Requiem aeternam dona eis, Domine. ’ The sonorous chanting of the monks sounded like a choir of angels bringing Matthew home to rest. Nicholas, sitting in his place of honour at the bottom of the sanctuary steps in the parish church, looked through the open doors, one on either side of the altar, to where the black-robed figures, their hoods pulled down over their faces, sat facing each other in their choir, and he thought how privileged he was to be the patron of this Priory church. He remembered how seriously his father had carried out his responsibilities, how he’d looked after the monks, and given the parishioners of Dean Peverell a new roof to their church with a vaulted ceiling so that they could worship in a building that was not only spacious, but dry in wet weather.

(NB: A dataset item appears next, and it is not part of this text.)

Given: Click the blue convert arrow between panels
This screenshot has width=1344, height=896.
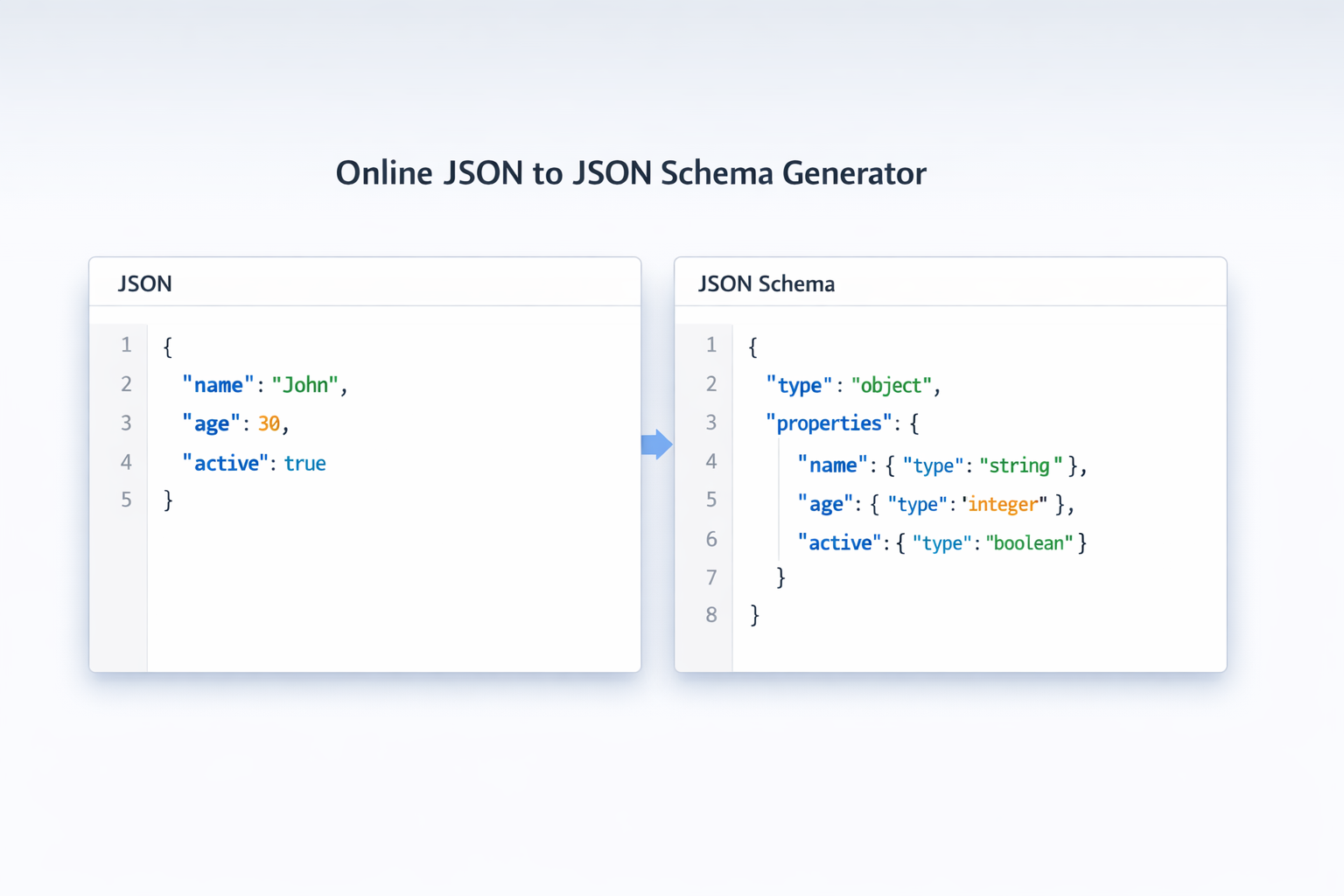Looking at the screenshot, I should (656, 444).
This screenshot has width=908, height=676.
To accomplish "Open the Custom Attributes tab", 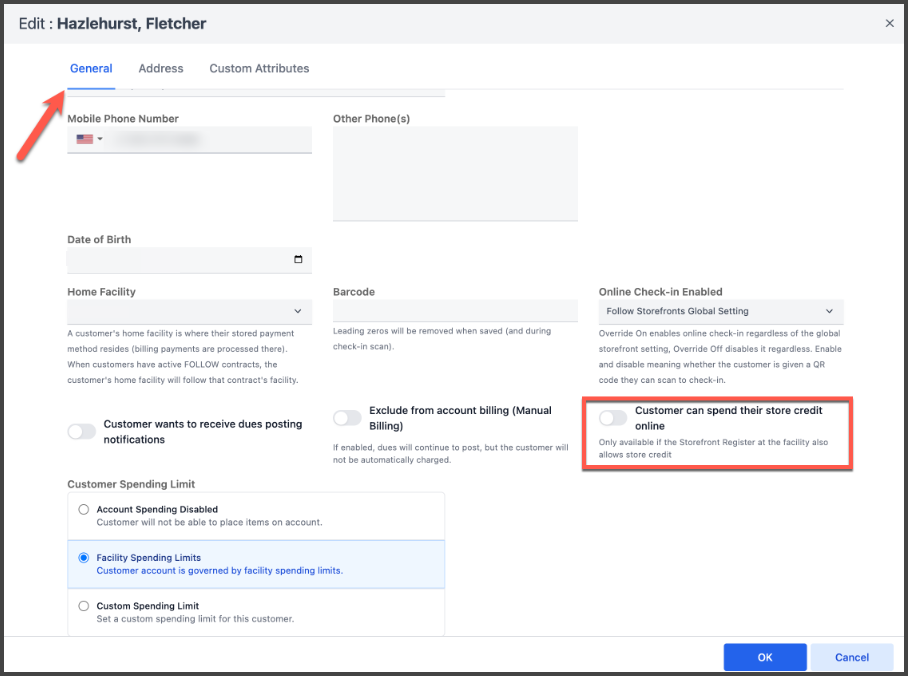I will click(259, 68).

And then Nicholas wondered what would happen to the monks if the King ordered them to leave. Some of them, like Father John for instance, had spent their entire lives here. How long would he survive if he had to rely on people’s charity? He didn’t deserve to die like a stray dog in the bottom of a ditch. The image was an uncomfortable one, and Nicholas knew that he couldn’t let that happen; he had to do something. If he couldn’t stop the King, then at least he could look after the monks.

At the top of the sanctuary steps, Matthew’s body, wrapped tightly in its woollen shroud, rested on a bier, behind which stood the diminutive figure of the Vicar, Alfred Hobbes. Usually dressed in a threadbare cassock, today he was wearing the cope that Nicholas’s mother had given him. It was made of black velvet and she had embroidered with her own hands the elaborately entwined flowers which decorated it, using expensive gold and silver thread which she’d ordered from a London haberdasher’s. Today, Hobbes’s face was glowing with the satisfaction of knowing that this was his church, his service, and that the monks were confined to their own part of the church behind the screen that separated them from the parishioners, and that, for once, the Prior was no longer centre stage. He needed the monks’ voices, though. Matthew couldn’t be laid to rest without the appropriate chanting of the requiem Mass.

Nicholas raised his eyes from the figure on the bier and looked round. People were pouring in and soon there would be standing room only. Matthew had been popular and friends and relations were coming from Marchester and neighbouring villages; some had arrived before dawn bringing their bundles of food with them. They were perched on benches along the side of the nave like a row of roosters determined not to be removed from their perches.

Sheriff Landstock came in, nodded to Nicholas, and sat down on one of the benches which the verger had placed at the front of the church for the use of the gentry. Then Guy Warrener pushed his way to the front, and pointed to a place just behind Nicholas, where the verger set down his bench. Nicholas smiled a greeting and was treated to a scowl in return. Guy Warrener’s large, flat face was crisscrossed with lines of disapproval and he rarely smiled. However, his face softened when Jane came to sit next to him. She looked cool and elegant that morning. She was wearing a grey dress of some soft material with lace at her throat and encircling her cuffs; her hair was covered by a fashionable, square-shaped cap, fringed with starched white lace, that framed her face to perfection. Master Holbein ought to see her now, Nicholas thought, and paint her just as she was, sitting on a rough bench next to her father in a country church; and he’d be the first person to buy the picture. She smiled at Nicholas and he forgot the solemn chanting of the monks and heard only the chorus of the song birds outside in the churchyard, filling the brilliant May morning with their joyful hymns to the spring.